Stated goal a: In the passage on single mothers and male role models, return the text that begins at the words "Take inventory of" and stops after the words "mentors to approach.".

Text passage:
— START —

Single mothers carry an enormous load of responsibility, especially those having sole and/or primary custody of minor children. They nourish, they nurture, they teach, they discipline, they shelter, they protect, and they provide… all without the assistance of another equally-invested adult. One of the most challenging aspects of single-motherhood can be integrating the balance of a male perspective into the lives of young sons, typically provided by a father. Boys eventually begin to imitate other males whether they find their role-models at home, on television, or in the streets. By working behind-the-scenes to provide good male role-models and mentors, single mothers can “stack the deck” to assure their sons an opportunity to emulate decent men rather than the wide variety of unsavory alternatives. Here are four ideas for consideration:
1) Decent, Trusted, Male Family Members
It sounds like an obvious suggestion, but a surprising number of men raised without fathers report having spent little time with older, male family members even though they had ample access to uncles and grandfathers during their childhood. Many explain they just didn’t realize the importance of a male influence when they were boys; they were simply busy playing with their friends instead. What can a single mother do?
Take inventory of the decent, trustworthy men in your extended family or community and determine their willingness to include your son in their activities. Do they have hobbies such as fishing, wood-working, or fixing cars that can be shared? Do they have projects at home or at work in which your son can participate? Such relationships can be mutually beneficial: an uncle gets an extra set of hands while your son learns new skills; a grandfather gets a new fishing companion while your son develops new interests. By encouraging or arranging these associations, you are putting your boy in a position to learn from men of your choosing who model the virtues and values you deem appropriate. The more time boys spend with decent men, the more likely they are to imitate them. And when your son has questions more naturally asked of a male, you will have provided him with good mentors to approach.
2) Your Son’s Friends and Their Fathers
Boys also form their ideas about manhood from their interactions with male friends and peers. The older the son, the less power any parent has over selection of friends, but while a child is still young, a single mother can be very influential. Identify the boys in your son’s school, sports teams, or neighborhood who have decent fathers. Invite these boys to your son’s birthday parties and take advantage of other opportunities to socialize with their families. This helps stack the deck in two ways: your boy benefits from immediate exposure to the good male influence and also gets the opportunity to develop lasting friendships with these boys and their fathers. By surrounding your boy with friends you think more likely to model good behavior, you create the potential for your boy to develop key relationships that may pay dividends in the years ahead and maybe even throughout his life.

— END —

A run of records:

— START —

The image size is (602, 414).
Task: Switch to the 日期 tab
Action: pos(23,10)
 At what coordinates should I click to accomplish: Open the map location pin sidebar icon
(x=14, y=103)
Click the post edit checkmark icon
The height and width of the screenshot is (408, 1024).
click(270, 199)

— END —
— START —

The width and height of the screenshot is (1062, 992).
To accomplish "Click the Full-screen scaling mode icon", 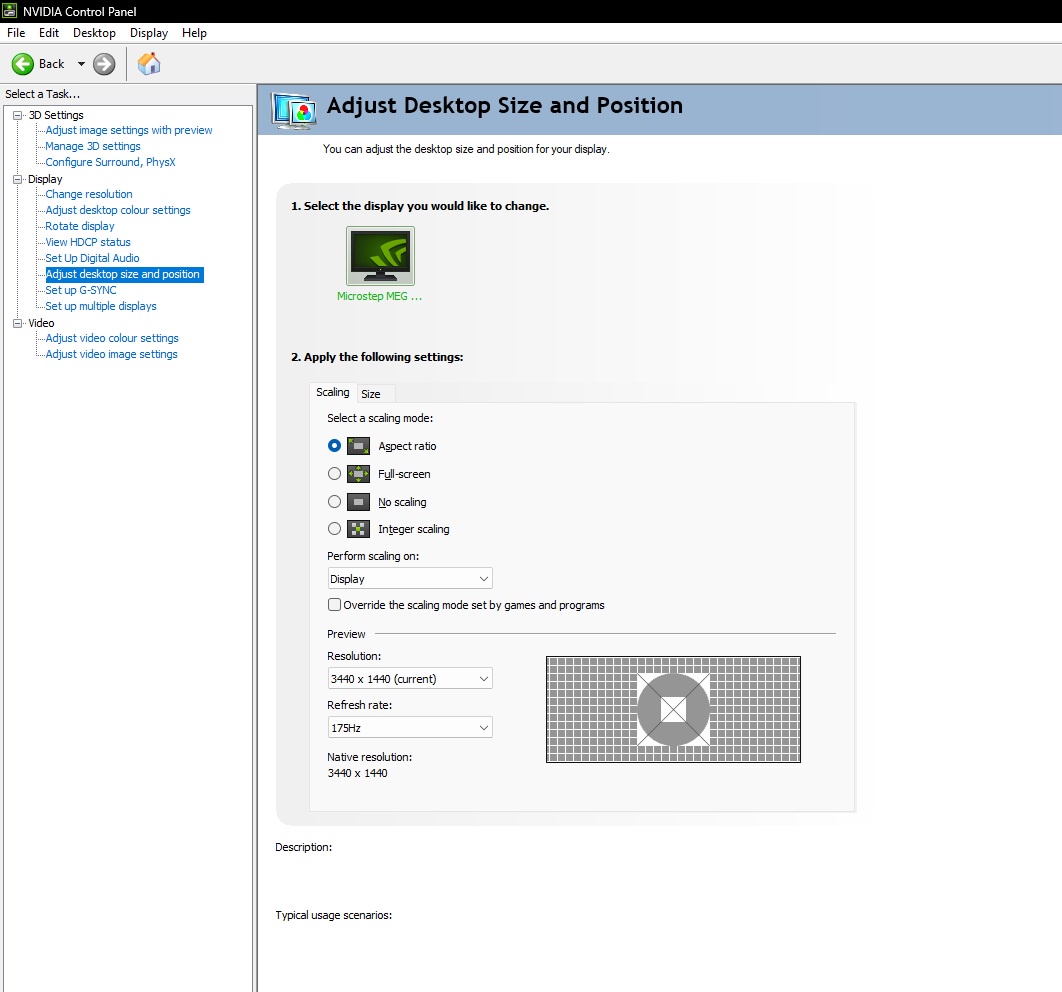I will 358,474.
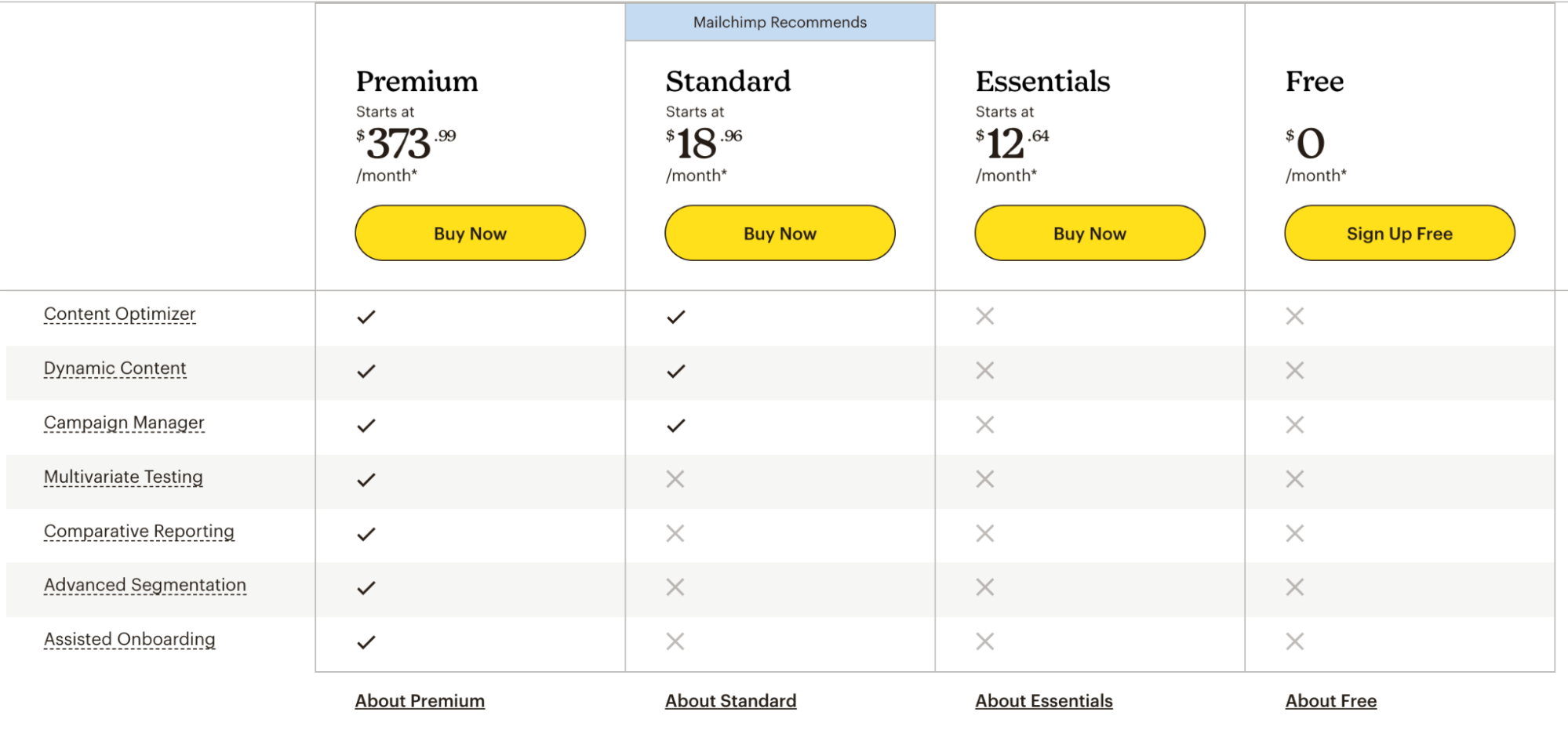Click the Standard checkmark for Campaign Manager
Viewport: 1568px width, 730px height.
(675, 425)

— END —
— START —

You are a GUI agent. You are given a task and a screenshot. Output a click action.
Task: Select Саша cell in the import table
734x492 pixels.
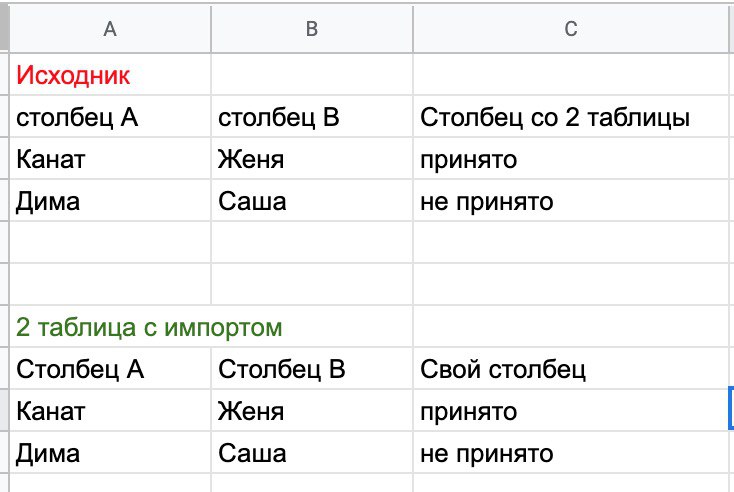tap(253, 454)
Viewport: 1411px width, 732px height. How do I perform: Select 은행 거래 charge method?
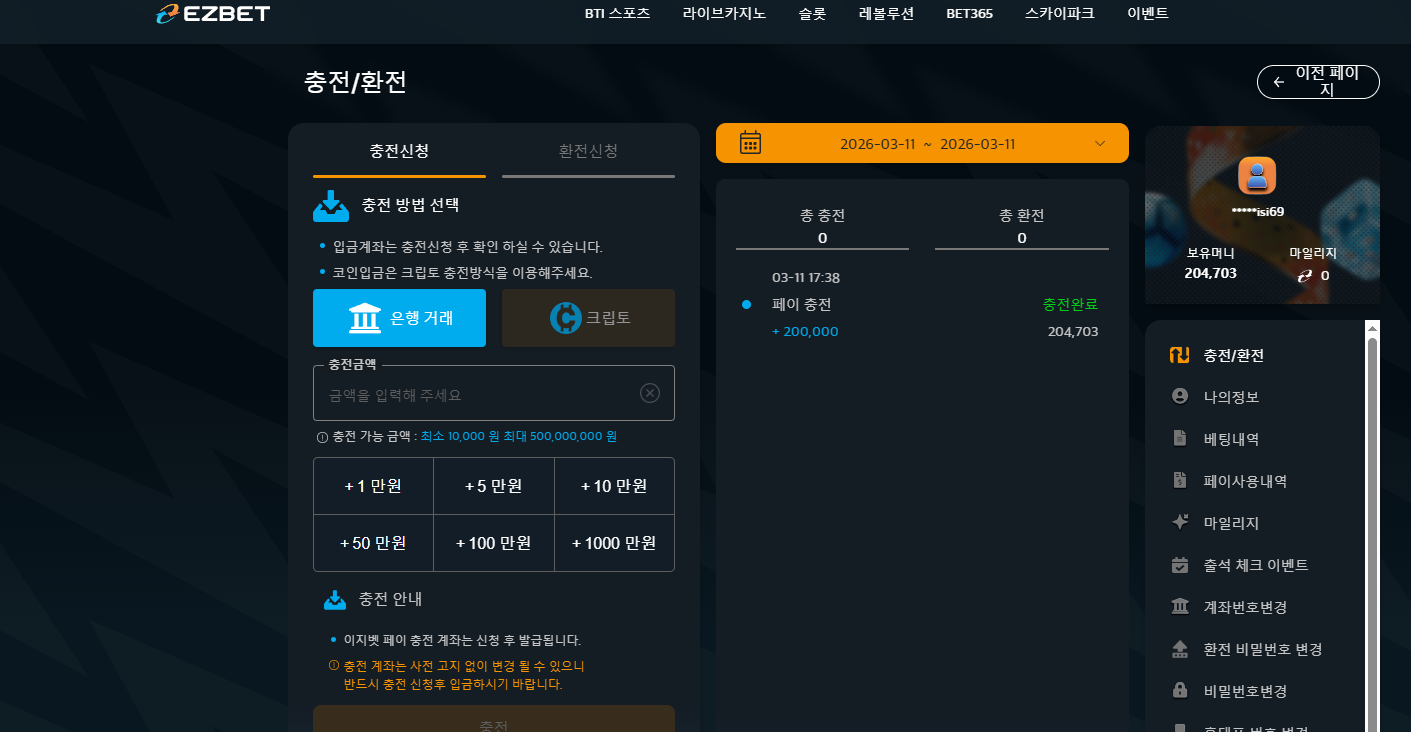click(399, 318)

— END —

Stated goal b: Edit the entries from the line that contains "At what coordinates" through the line that contains "click(270, 199)", changing "sidebar" to "side panel" and leaving everything else the same. Give back only those lines.

Expected answer a:
Take inventory of the decent, trustworthy men in your extended family or community and determine their willingness to include your son in their activities. Do they have hobbies such as fishing, wood-working, or fixing cars that can be shared? Do they have projects at home or at work in which your son can participate? Such relationships can be mutually beneficial: an uncle gets an extra set of hands while your son learns new skills; a grandfather gets a new fishing companion while your son develops new interests. By encouraging or arranging these associations, you are putting your boy in a position to learn from men of your choosing who model the virtues and values you deem appropriate. The more time boys spend with decent men, the more likely they are to imitate them. And when your son has questions more naturally asked of a male, you will have provided him with good mentors to approach.

Expected answer b:
 At what coordinates should I click to accomplish: Open the map location pin side panel icon
(x=14, y=103)
Click the post edit checkmark icon
The height and width of the screenshot is (408, 1024).
click(270, 199)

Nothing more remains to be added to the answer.